30.1.2. Chemical Recycling

Chemical recycling involves depolymerization of plastic polymers to monomers or oligomers and then repolymerization to the polymer. This process allows removal of all possible contaminants, with the repolymerized polymer identical to virgin polymer. Several processes have been developed for chemical recycling of PET. An ideal plastics recycling process would take mixtures of plastic and convert them at high temperature and pressure to an economical petrochemical process stream.

30.1.3.   Biological Recycling

Polymers based on renewable resources can be grouped into three categories.

• Polysaccharides and proteins extracted from plant, marine or animal sources (e.g., starch, chitosan and whey protein)
• Polymers synthesized from renewable, bio-derived monomers (e.g., polylactate)
• Polymers produced by microorganisms (e.g., polyhydroxyalkanoates)

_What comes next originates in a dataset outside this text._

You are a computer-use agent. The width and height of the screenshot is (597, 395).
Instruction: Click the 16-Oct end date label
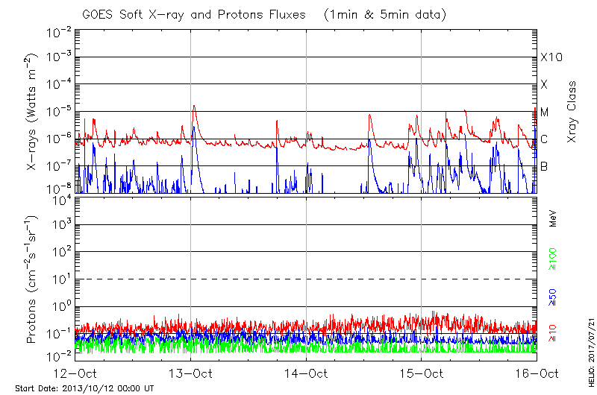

Many of the same polysaccharides and proteins being explored for edible films and coatings are also candidates for biodegradable packaging. Biodegradable polymers are generally more expensive than synthetic polymers. Biodegradable packaging must be stable and function properly at the conditions of use, so as not to compromise the quality and safety of the food, and then biodegrade efficiently upon exposure to the appropriate microorganism(s) and environment. Biological recycling must also compete with mechanical and chemical recycling concepts that allow reusing materials rather than degrading them. Finally, biodegradable polymers must be made easily distinguishable from nonbiodegradable polymers so as not to interfere with the mechanical and chemical recycling processes. Reasons for considering use of a biodegradable polymer for packaging include.

Life of the packaged product is short

Mechanical or chemical recycling is not feasible

Biological recycling is favored by consumers

Biodegradability is legally mandated

The numbers of biodegradable packages have been developed for a number of foods are as follows:

• Pulp containers for fruits
• Wood pulp-starch trays for fresh beef and chicken
•  Nitrocellulose-coated cellophane films for cheese, fruits, and confections
•  Starch-based foamed shells for hamburgers and sandwiches
•  Starch-based grocery bags

 Polylactic acid (PLA) bottles for water and tubs for fresh-cut produce and salads

Other possible food applications being explored for biodegradable polymers include fast-food containers, cups, plates, and cutlery.